Entries on locating words and elements —
========
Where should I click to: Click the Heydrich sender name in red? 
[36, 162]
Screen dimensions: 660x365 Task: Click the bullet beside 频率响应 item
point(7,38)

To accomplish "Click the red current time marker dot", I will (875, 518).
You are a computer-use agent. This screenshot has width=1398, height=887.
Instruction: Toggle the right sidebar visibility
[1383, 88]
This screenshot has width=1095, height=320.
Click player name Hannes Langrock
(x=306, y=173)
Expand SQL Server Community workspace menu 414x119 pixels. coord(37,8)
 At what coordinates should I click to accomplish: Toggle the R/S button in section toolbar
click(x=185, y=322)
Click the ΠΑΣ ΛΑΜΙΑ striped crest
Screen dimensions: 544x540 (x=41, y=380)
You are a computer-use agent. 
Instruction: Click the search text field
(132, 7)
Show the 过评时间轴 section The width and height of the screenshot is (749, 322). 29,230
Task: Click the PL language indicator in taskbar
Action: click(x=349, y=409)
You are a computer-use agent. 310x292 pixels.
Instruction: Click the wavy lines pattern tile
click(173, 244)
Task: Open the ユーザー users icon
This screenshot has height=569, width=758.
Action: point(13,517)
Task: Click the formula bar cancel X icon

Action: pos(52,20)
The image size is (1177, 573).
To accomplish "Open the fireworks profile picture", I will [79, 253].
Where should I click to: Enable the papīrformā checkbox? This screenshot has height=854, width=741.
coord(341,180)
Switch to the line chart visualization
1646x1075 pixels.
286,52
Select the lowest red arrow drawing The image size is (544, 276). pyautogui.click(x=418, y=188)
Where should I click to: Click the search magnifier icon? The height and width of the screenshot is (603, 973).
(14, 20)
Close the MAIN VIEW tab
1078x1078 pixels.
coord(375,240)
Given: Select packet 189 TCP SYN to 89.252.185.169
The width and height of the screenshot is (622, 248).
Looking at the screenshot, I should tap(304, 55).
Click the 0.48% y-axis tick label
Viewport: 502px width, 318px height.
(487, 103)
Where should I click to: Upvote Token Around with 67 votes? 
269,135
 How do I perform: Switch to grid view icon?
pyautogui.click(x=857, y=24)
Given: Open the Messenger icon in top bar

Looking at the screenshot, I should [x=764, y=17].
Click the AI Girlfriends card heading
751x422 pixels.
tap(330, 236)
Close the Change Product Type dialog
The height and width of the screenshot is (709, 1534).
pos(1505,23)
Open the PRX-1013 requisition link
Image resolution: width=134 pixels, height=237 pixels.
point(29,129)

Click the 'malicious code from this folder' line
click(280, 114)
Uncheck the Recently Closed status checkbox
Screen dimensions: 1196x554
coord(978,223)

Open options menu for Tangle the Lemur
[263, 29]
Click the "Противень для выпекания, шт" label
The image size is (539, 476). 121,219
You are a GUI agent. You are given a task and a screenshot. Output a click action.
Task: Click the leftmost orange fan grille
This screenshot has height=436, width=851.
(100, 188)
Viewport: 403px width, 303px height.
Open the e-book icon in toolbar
========
DIRECTION — Reproduce all of the data above word for word, keeping every line in its original order.

EXPECTED ANSWER —
Where should I click to: Click the Heydrich sender name in red? 
[36, 162]
Screen dimensions: 660x365 Task: Click the bullet beside 频率响应 item
point(7,38)

To accomplish "Click the red current time marker dot", I will (875, 518).
You are a computer-use agent. This screenshot has width=1398, height=887.
Instruction: Toggle the right sidebar visibility
[1383, 88]
This screenshot has width=1095, height=320.
Click player name Hannes Langrock
(x=306, y=173)
Expand SQL Server Community workspace menu 414x119 pixels. coord(37,8)
 At what coordinates should I click to accomplish: Toggle the R/S button in section toolbar
click(x=185, y=322)
Click the ΠΑΣ ΛΑΜΙΑ striped crest
Screen dimensions: 544x540 (x=41, y=380)
You are a computer-use agent. 
Instruction: Click the search text field
(132, 7)
Show the 过评时间轴 section The width and height of the screenshot is (749, 322). 29,230
Task: Click the PL language indicator in taskbar
Action: click(x=349, y=409)
You are a computer-use agent. 310x292 pixels.
Instruction: Click the wavy lines pattern tile
click(173, 244)
Task: Open the ユーザー users icon
This screenshot has height=569, width=758.
Action: point(13,517)
Task: Click the formula bar cancel X icon

Action: pos(52,20)
The image size is (1177, 573).
To accomplish "Open the fireworks profile picture", I will [79, 253].
Where should I click to: Enable the papīrformā checkbox? This screenshot has height=854, width=741.
coord(341,180)
Switch to the line chart visualization
1646x1075 pixels.
286,52
Select the lowest red arrow drawing The image size is (544, 276). pyautogui.click(x=418, y=188)
Where should I click to: Click the search magnifier icon? The height and width of the screenshot is (603, 973).
(14, 20)
Close the MAIN VIEW tab
1078x1078 pixels.
coord(375,240)
Given: Select packet 189 TCP SYN to 89.252.185.169
The width and height of the screenshot is (622, 248).
Looking at the screenshot, I should tap(304, 55).
Click the 0.48% y-axis tick label
Viewport: 502px width, 318px height.
(487, 103)
Where should I click to: Upvote Token Around with 67 votes? 
269,135
 How do I perform: Switch to grid view icon?
pyautogui.click(x=857, y=24)
Given: Open the Messenger icon in top bar

Looking at the screenshot, I should [x=764, y=17].
Click the AI Girlfriends card heading
751x422 pixels.
tap(330, 236)
Close the Change Product Type dialog
The height and width of the screenshot is (709, 1534).
pos(1505,23)
Open the PRX-1013 requisition link
Image resolution: width=134 pixels, height=237 pixels.
point(29,129)

Click the 'malicious code from this folder' line
click(280, 114)
Uncheck the Recently Closed status checkbox
Screen dimensions: 1196x554
coord(978,223)

Open options menu for Tangle the Lemur
[263, 29]
Click the "Противень для выпекания, шт" label
The image size is (539, 476). 121,219
You are a GUI agent. You are given a task and a screenshot. Output a click action.
Task: Click the leftmost orange fan grille
This screenshot has height=436, width=851.
(100, 188)
Viewport: 403px width, 303px height.
Open the e-book icon in toolbar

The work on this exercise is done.